_Task requirements_
Every line below that holds "computer" must be copied.

_Excerpted data_
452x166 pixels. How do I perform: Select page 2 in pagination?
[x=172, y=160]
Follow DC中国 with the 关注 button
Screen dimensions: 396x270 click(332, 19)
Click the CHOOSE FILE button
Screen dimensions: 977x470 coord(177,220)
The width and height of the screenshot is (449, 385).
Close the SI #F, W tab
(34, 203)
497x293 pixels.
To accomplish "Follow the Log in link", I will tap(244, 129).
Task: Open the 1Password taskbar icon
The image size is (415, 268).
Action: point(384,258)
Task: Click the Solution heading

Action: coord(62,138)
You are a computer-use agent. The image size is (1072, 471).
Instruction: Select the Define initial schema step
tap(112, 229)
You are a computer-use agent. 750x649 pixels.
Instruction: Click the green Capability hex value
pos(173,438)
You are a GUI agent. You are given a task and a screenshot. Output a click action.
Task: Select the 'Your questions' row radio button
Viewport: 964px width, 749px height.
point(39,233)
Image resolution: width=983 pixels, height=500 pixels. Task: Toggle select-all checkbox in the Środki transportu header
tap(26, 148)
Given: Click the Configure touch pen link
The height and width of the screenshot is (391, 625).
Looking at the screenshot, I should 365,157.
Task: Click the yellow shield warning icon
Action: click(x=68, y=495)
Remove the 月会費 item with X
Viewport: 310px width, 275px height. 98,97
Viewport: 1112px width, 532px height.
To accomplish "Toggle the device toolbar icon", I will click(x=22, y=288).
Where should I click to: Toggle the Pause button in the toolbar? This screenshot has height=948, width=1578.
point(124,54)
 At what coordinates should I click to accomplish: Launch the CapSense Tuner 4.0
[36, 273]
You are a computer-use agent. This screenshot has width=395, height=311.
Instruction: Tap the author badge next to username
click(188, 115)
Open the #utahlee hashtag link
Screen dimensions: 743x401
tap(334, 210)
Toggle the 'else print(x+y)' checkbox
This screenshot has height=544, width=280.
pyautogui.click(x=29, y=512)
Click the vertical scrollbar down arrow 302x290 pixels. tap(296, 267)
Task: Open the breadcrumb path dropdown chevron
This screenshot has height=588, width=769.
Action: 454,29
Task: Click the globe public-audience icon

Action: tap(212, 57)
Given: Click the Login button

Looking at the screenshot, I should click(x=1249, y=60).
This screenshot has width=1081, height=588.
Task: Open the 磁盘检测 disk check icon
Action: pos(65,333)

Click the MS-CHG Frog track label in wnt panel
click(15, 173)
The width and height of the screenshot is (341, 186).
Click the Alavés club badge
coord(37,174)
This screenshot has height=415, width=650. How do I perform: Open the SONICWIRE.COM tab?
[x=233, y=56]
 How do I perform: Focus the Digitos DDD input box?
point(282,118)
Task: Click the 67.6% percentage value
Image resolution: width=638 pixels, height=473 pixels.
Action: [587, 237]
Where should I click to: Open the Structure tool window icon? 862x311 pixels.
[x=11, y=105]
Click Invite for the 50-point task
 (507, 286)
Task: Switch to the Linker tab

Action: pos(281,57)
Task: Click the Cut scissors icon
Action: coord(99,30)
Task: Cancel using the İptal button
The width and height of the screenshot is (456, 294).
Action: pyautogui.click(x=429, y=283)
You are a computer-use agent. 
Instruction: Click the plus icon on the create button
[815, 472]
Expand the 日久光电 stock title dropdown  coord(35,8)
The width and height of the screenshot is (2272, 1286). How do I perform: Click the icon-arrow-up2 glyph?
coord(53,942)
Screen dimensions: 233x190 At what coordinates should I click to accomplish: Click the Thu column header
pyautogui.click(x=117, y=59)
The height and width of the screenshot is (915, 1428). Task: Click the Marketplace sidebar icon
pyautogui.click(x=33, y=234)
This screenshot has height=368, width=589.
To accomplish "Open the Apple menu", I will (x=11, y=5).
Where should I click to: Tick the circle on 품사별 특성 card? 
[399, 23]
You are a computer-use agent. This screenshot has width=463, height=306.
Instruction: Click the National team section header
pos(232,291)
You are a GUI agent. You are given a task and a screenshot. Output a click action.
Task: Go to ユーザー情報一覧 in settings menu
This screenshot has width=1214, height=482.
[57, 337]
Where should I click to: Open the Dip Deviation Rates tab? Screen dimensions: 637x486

_Solution for this exercise_
You are a computer-use agent. The image size is (1072, 471).
You are a computer-use agent. 750x649 pixels.
You are a computer-use agent. This screenshot has width=395, height=311.
You are a computer-use agent. 
You are a computer-use agent. This screenshot has width=463, height=306.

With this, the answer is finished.